Copy out the part of the listing that opens with the line containing "Given: Switch to the Spacing panel tab" and closes with the line containing "click(707, 140)", keeping both of those lines and leaving everything else out.

Dataset extract:
--------

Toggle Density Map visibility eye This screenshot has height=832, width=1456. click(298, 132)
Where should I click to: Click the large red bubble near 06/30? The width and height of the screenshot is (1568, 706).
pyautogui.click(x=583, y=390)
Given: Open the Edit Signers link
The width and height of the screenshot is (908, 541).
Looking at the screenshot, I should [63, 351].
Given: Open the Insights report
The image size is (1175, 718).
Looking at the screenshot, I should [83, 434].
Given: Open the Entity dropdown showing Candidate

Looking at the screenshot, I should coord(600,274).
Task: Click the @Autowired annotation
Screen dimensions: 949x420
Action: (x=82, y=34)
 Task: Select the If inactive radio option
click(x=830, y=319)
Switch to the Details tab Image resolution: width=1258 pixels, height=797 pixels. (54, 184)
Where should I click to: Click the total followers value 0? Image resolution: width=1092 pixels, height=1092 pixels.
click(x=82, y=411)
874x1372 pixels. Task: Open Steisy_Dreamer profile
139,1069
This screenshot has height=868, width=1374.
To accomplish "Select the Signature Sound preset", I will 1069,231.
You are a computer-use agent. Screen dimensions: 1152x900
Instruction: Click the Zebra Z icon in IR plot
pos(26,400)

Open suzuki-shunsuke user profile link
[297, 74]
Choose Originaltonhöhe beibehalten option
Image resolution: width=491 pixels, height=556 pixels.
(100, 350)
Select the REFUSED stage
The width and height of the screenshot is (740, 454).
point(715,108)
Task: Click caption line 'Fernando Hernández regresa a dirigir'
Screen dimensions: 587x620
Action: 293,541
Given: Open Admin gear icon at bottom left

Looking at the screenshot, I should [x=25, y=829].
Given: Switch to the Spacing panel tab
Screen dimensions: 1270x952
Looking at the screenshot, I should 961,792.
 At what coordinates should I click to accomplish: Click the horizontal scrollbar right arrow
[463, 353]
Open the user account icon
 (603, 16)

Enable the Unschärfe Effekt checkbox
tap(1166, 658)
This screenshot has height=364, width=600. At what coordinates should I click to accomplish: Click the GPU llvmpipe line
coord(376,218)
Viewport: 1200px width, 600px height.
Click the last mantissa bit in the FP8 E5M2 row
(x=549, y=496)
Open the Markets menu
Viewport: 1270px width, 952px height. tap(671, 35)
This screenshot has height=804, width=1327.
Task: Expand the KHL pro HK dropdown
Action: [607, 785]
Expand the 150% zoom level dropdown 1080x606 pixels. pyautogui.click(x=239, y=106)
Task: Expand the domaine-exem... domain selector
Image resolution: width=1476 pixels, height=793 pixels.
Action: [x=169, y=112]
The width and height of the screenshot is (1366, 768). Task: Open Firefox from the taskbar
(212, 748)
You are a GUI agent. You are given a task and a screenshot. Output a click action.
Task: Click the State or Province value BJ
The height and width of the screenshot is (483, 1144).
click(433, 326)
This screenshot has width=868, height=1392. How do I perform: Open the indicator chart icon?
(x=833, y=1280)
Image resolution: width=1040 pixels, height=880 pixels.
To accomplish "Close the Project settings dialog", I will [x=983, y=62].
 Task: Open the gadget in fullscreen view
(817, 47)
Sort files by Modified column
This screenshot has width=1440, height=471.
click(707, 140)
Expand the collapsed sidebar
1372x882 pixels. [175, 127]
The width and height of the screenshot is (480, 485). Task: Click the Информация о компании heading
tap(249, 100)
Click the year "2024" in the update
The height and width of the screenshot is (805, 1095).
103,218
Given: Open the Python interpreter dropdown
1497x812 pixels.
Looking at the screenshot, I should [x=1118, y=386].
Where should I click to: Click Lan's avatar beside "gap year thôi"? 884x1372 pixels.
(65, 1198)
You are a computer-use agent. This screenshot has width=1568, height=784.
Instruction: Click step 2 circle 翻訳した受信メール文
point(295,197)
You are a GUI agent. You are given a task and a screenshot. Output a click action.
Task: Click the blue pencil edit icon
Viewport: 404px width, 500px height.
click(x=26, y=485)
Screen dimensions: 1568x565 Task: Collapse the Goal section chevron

--------

Solution to this task:
Given: Switch to the Spacing panel tab
Screen dimensions: 1270x952
Looking at the screenshot, I should 961,792.
 At what coordinates should I click to accomplish: Click the horizontal scrollbar right arrow
[463, 353]
Open the user account icon
 (603, 16)

Enable the Unschärfe Effekt checkbox
tap(1166, 658)
This screenshot has height=364, width=600. At what coordinates should I click to accomplish: Click the GPU llvmpipe line
coord(376,218)
Viewport: 1200px width, 600px height.
Click the last mantissa bit in the FP8 E5M2 row
(x=549, y=496)
Open the Markets menu
Viewport: 1270px width, 952px height. tap(671, 35)
This screenshot has height=804, width=1327.
Task: Expand the KHL pro HK dropdown
Action: [607, 785]
Expand the 150% zoom level dropdown 1080x606 pixels. pyautogui.click(x=239, y=106)
Task: Expand the domaine-exem... domain selector
Image resolution: width=1476 pixels, height=793 pixels.
Action: [x=169, y=112]
The width and height of the screenshot is (1366, 768). Task: Open Firefox from the taskbar
(212, 748)
You are a GUI agent. You are given a task and a screenshot. Output a click action.
Task: Click the State or Province value BJ
The height and width of the screenshot is (483, 1144).
click(433, 326)
This screenshot has width=868, height=1392. How do I perform: Open the indicator chart icon?
(x=833, y=1280)
Image resolution: width=1040 pixels, height=880 pixels.
To accomplish "Close the Project settings dialog", I will [x=983, y=62].
 Task: Open the gadget in fullscreen view
(817, 47)
Sort files by Modified column
This screenshot has width=1440, height=471.
click(707, 140)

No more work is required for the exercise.